David +1 since early I’ve also tended to have been very much a fan of live recordings… many of my favourite performances where captured live and or those not heavily edited.Live recordings can be amazing specially in mono if they leave the recording more or less intact during production. Years ago I remember reading in one of the audio magazines how studio recordings are superior to live ones because they can clean up everything as needed and people bought into that.
There's no rationale for heavy vinyl! If I recall either Hobson or Kasem took credit for it and hailed it as some kind of breakthrough when reality is that they didn't know how to formulate vinyl and came up with a patch. Sadly since characters like HP & Holt came onto the scene high end became a game of gullibility and consumer ignorance so made up BS like 180g vinyl becomes a standard the same as black backgrounds and pinpoint imaging with very few questioning them because these people are looked upon as some kind of mavens.

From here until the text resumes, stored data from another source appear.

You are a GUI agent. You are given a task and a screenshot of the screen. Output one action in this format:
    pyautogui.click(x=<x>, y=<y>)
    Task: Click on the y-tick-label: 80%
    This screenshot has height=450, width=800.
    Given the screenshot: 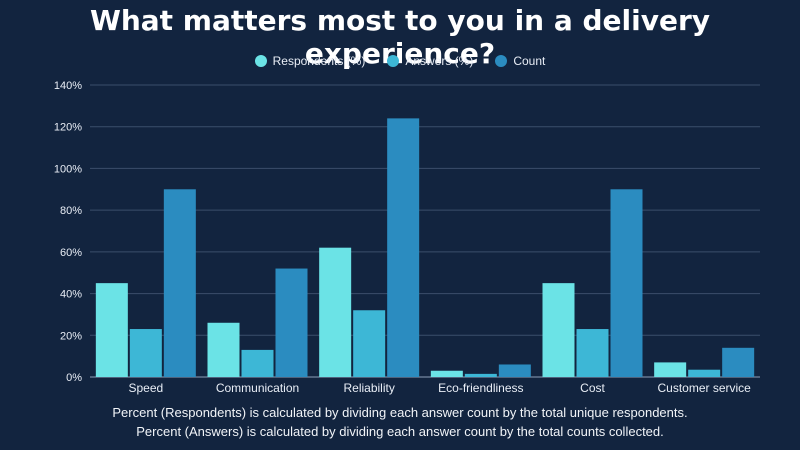 What is the action you would take?
    pyautogui.click(x=71, y=211)
    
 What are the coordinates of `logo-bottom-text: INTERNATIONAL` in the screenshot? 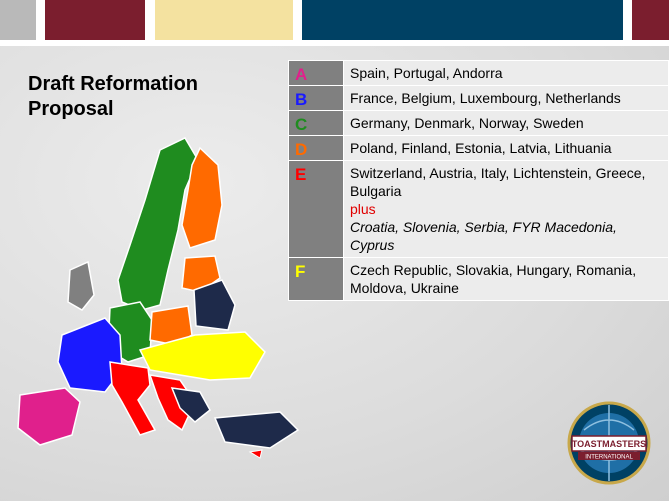 It's located at (609, 458).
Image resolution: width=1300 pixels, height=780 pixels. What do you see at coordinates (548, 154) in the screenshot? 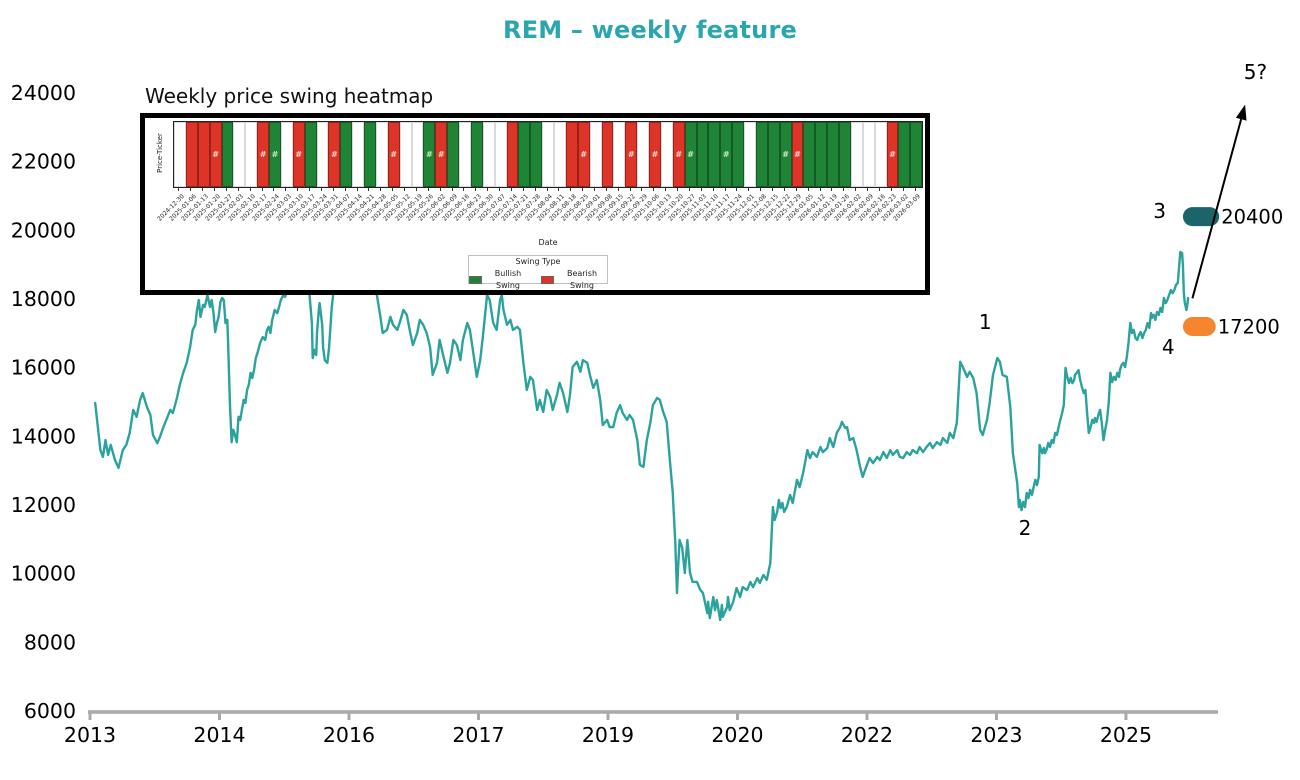
I see `heatmap-bars: # # # # # # # # # # # # # # # # #` at bounding box center [548, 154].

Quality manufacturing is as much art as it is science and technology and IMO the artists and their art went away when they shut down all the pressing plants in the 80's. I don't know if any of the major labels operate a plant today or is it all farmed out to any 3rd party as long as they can press something and ship it out whatever the quality, and if the consumer continues to buy... Still some of the major labels still seem to produce acceptable product now and then so there's hope. To be clear I'm not down on the industry as a whole only on the so called "audiophile" version of it.
david
If I see a performance was recorded live it factors in on if I’m also attracted to preview it and seem to enjoy the better live recorded performances especially for their potential sense of moments of realism, coherence and connection in performance and aliveness and responsive immediacy.
This is possibly even more rewarding when your speakers and electronics have great coherency in themselves and also when they have less complex but well designed crossovers. I’ve found that in a good two way passive first order crossover coherency can seem to be potentially a great strength and that the coherency of the recording can then come through and be even more influential.
I suppose part of this is the added frisson of players in making music together in the moment but there can often be less processing overall and editing and less challenges in potential latencies which are for me some of the keys towards coherency. On a tangent there is a phenomenon of the fleeting moment in more direct music connection that makes it quite fundamentally a different experience of art to the experience of paintings and sculptures.
If we consider also that experiencing purely live music brings with it an additional set of values and a different inherent framework to do with being fleetingly temporal and in the moment and more immediately connected in that composer-performer-listener relationship at the core. Recording music does change our relationship to it. We can hold onto it and that can then make the purely live experience of music (both acoustic and or amplified) a different kind of priceless.